Известия Уральского федерального университета. Серия 2: Гуманитарные науки (Mar 2019)
The Everyday Life of a Ural Higher Educational Institution in the Epoch of Changes (Second Half of the 1980s–1990s): Oral History View
Abstract
The growth of interest and need to comprehend the processes that took place in Russian society in the last decades of the 20th century is largely due to the desire to understand the current socio-political situation. Frequently enough, researchers of various fields of knowledge see the origins of today’s Russia in the 1990s. Is it time to carry out historical analysis of the period? Most likely, answers to this question will differ, i.e. while professional historians find it important to consider historical events from a long distance as a key to a proper understanding of laws in the development of any era, the historical curricula of higher educational institutions are full of disciplines devoted to the study of the “collapse of the socialist system”. However, there is no doubt in academia that it is urgent to identify, collect, and accumulate sources reflecting various aspects of the history of the 1990s.
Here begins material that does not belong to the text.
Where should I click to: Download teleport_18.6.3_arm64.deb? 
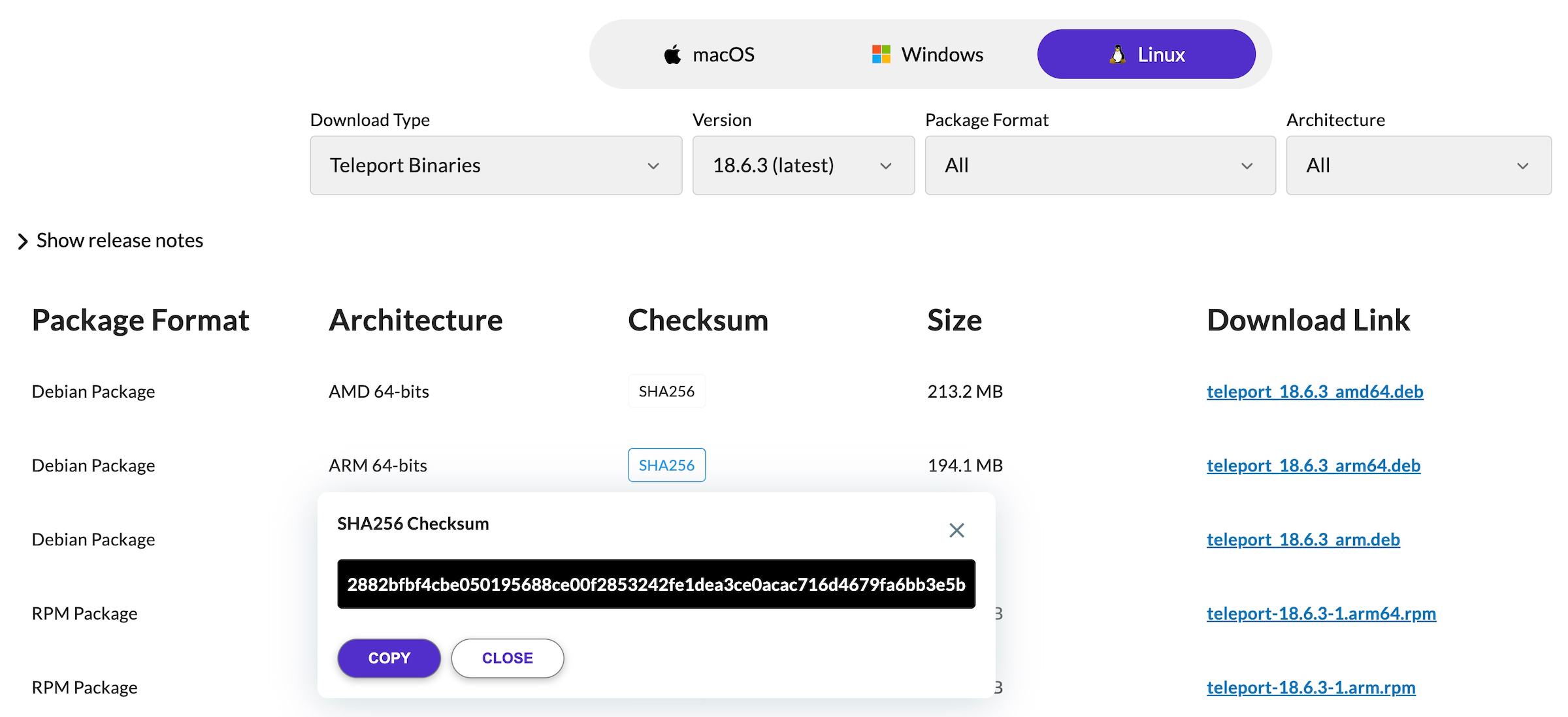pos(1313,465)
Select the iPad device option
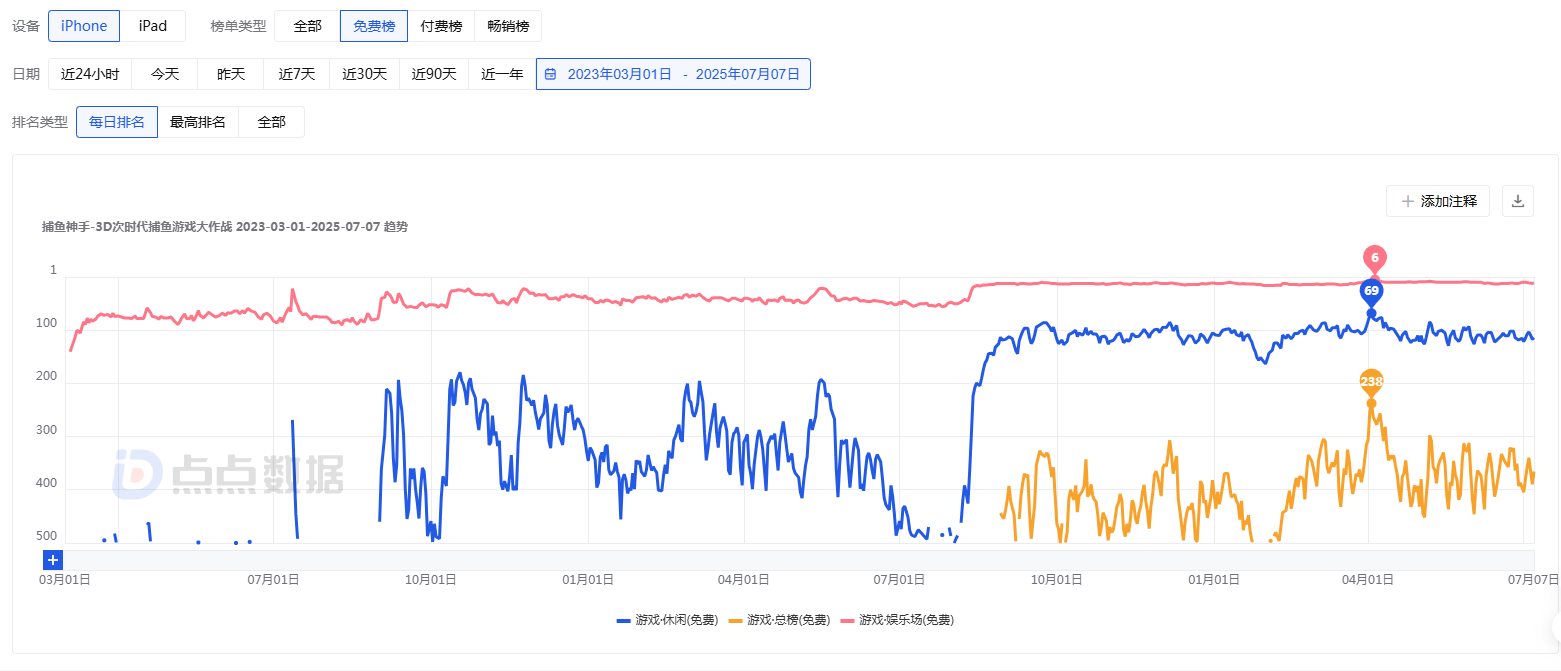 pos(153,26)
In this regard, it seems promising to turn to the practice of oral historical interviewing. In the context of the development of the anthropological approach, oral history can be defined as one of the most socially significant areas of historical knowledge. The author aims to use the oral history method to identify the views and evaluation characteristics of lecturers of the Faculty of History, Ural Federal University on the events of the perestroika period and the first post-Soviet decade. The actualisation in the work of the comparative approach is explained by the fact that in the memories of most respondents, the 1990s are most often accompanied by the events of the previous important historical stage, i.e. perestroika.